I am having trouble understanding the output of ICC (18.0.1.163) when generating vectorized functions with pragma omp declare simd. Consider the following simple code for a vectorized pow10 function:
#include <math.h>
#pragma omp declare simd simdlen(4)
double pow10v(double x)
{
return exp(2.3025850929940459*x);
}I compile this for an AVX2 capable CPU:
icc -std=c++11 -qopenmp -xCORE-AVX2 -O3 -qopt-report-phase=vec -qopt-report=5 -c micro.c -o micro.o
The compiler generates two vectorized functions (masked / nonmasked). Vectorization report for nonmasked version reads that XMM registers are used, which I confirm by looking at the assembly code:
Begin optimization report for: pow10v..xN4v(double)

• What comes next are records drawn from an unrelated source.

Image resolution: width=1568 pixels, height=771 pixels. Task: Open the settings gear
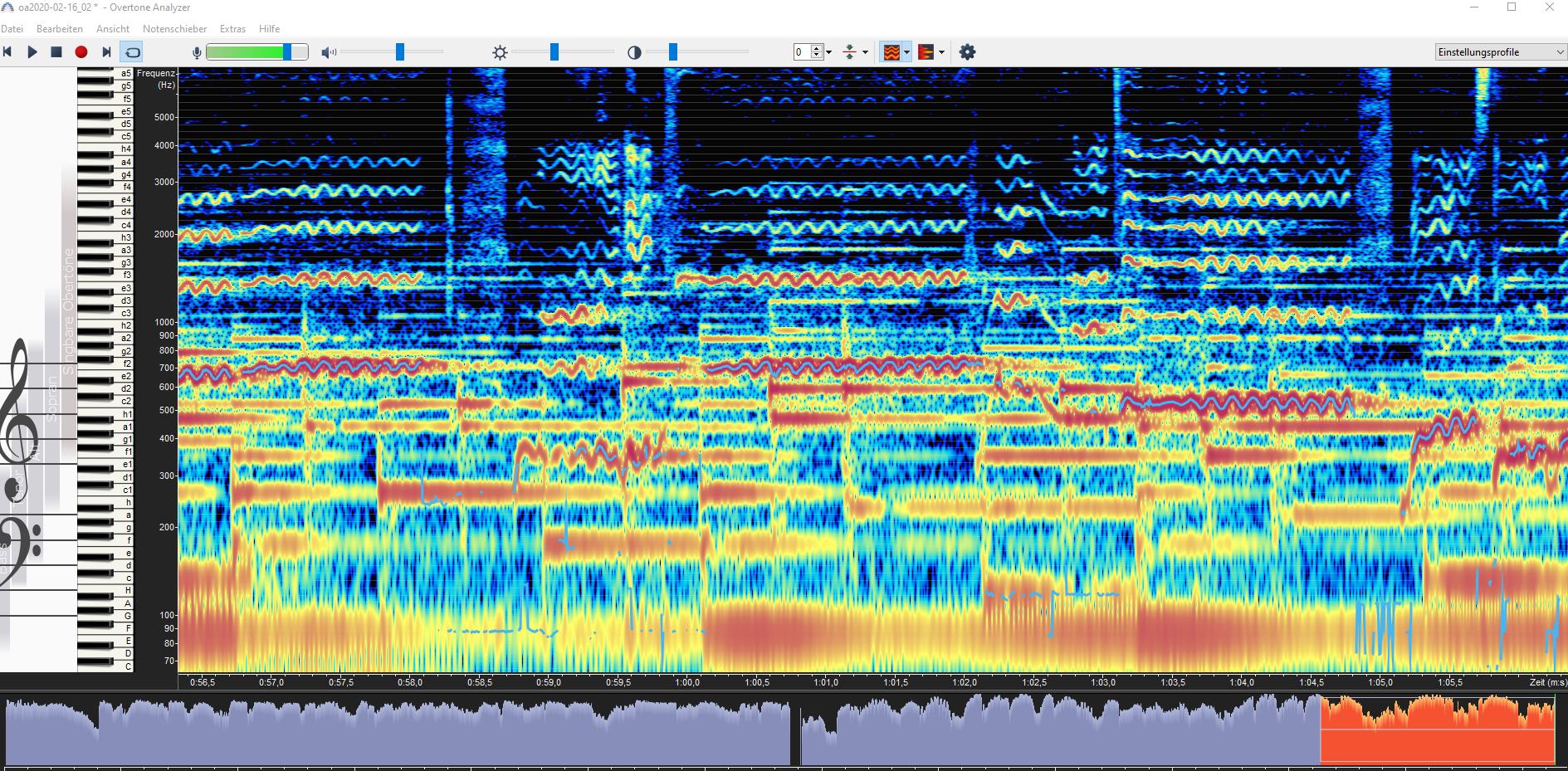pos(967,52)
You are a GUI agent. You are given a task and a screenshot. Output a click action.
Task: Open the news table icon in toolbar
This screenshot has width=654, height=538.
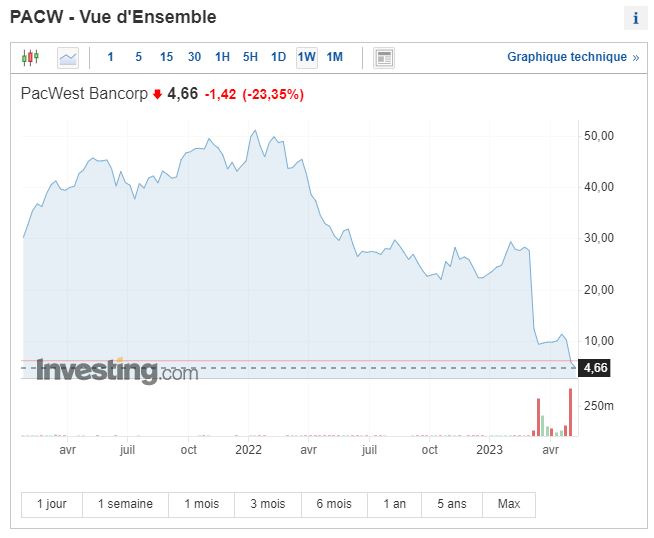pyautogui.click(x=384, y=58)

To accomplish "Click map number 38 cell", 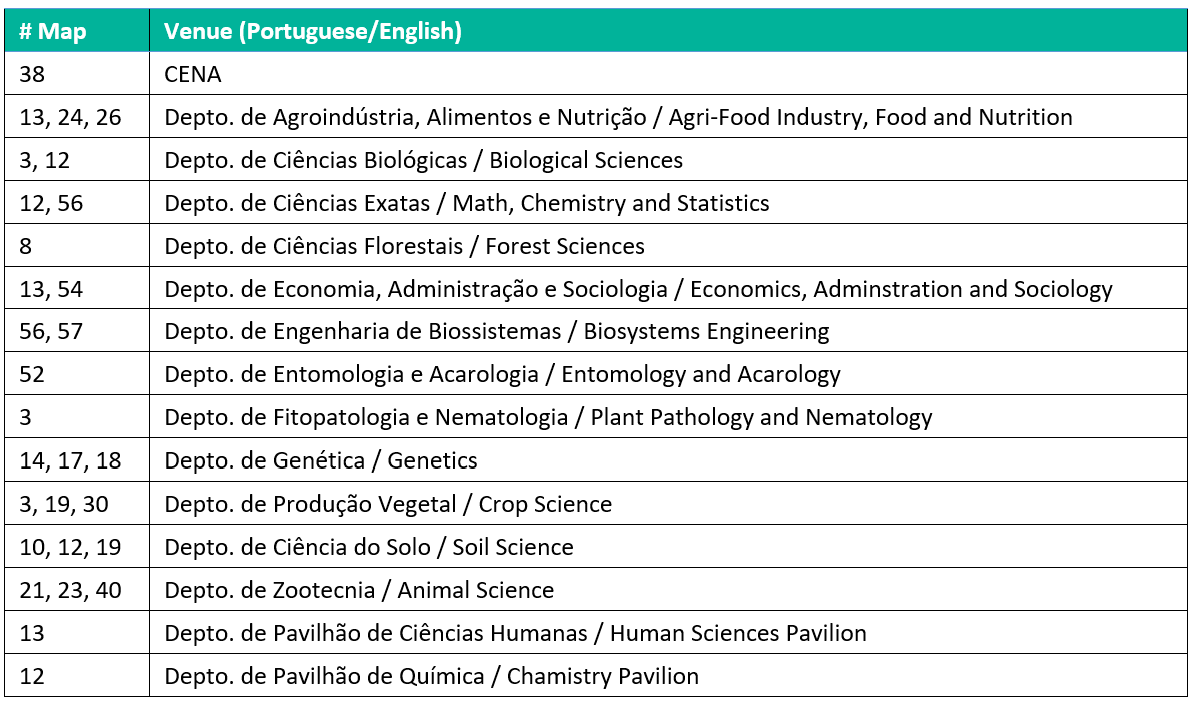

Report from: Vector optimizations [vec]
remark #15347: FUNCTION WAS VECTORIZED with xmm, simdlen=4, unmasked, formal parameter types: (vector)

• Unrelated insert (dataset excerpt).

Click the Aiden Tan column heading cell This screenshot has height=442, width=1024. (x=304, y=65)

remark #15305: vectorization support: vector length 4
remark #15475: --- begin vector cost summary ---
remark #15482: vectorized math library calls: 1
remark #15488: --- end vector cost summary ---
===========================================================================
_ZGVxN4v_pow10v:
# parameter 1: %xmm0
# parameter 2: %xmm1
[...]
vinsertf128 $1, %xmm1, %ymm0, %ymm2 #5.1
vmulpd .L_2il0floatpacket.0(%rip), %ymm2, %ymm0 #6.33
call *__svml_exp4_l9@GOTPCREL(%rip) #6.10
# LOE rbx r12 r13 r14 r15 xmm8 xmm9 xmm10 xmm11 xmm12 xmm13 xmm14 xmm15 ymm0
# Execution count [1.00e+00]
vextractf128 $1, %ymm0, %xmm1 #6.10
vzeroupper #6.10
[...]So it seems that arguments are passed to svml_exp4 using the AVX registers, but the function itself takes SSE2 registers as parameters, and then reassembles them into YMM.
Looking at the Vector ABI specification, _ZGVxN4v_pow10v denotes an SSE function. First, this is not entirely correct, since the function uses AVX instructions and calls an AVX-enabled exp implementation. But then why does ICC not generate the (IMO requested) AVX version in the first place?
Can somebody hint what am I doing wrong?
Thanks a lot!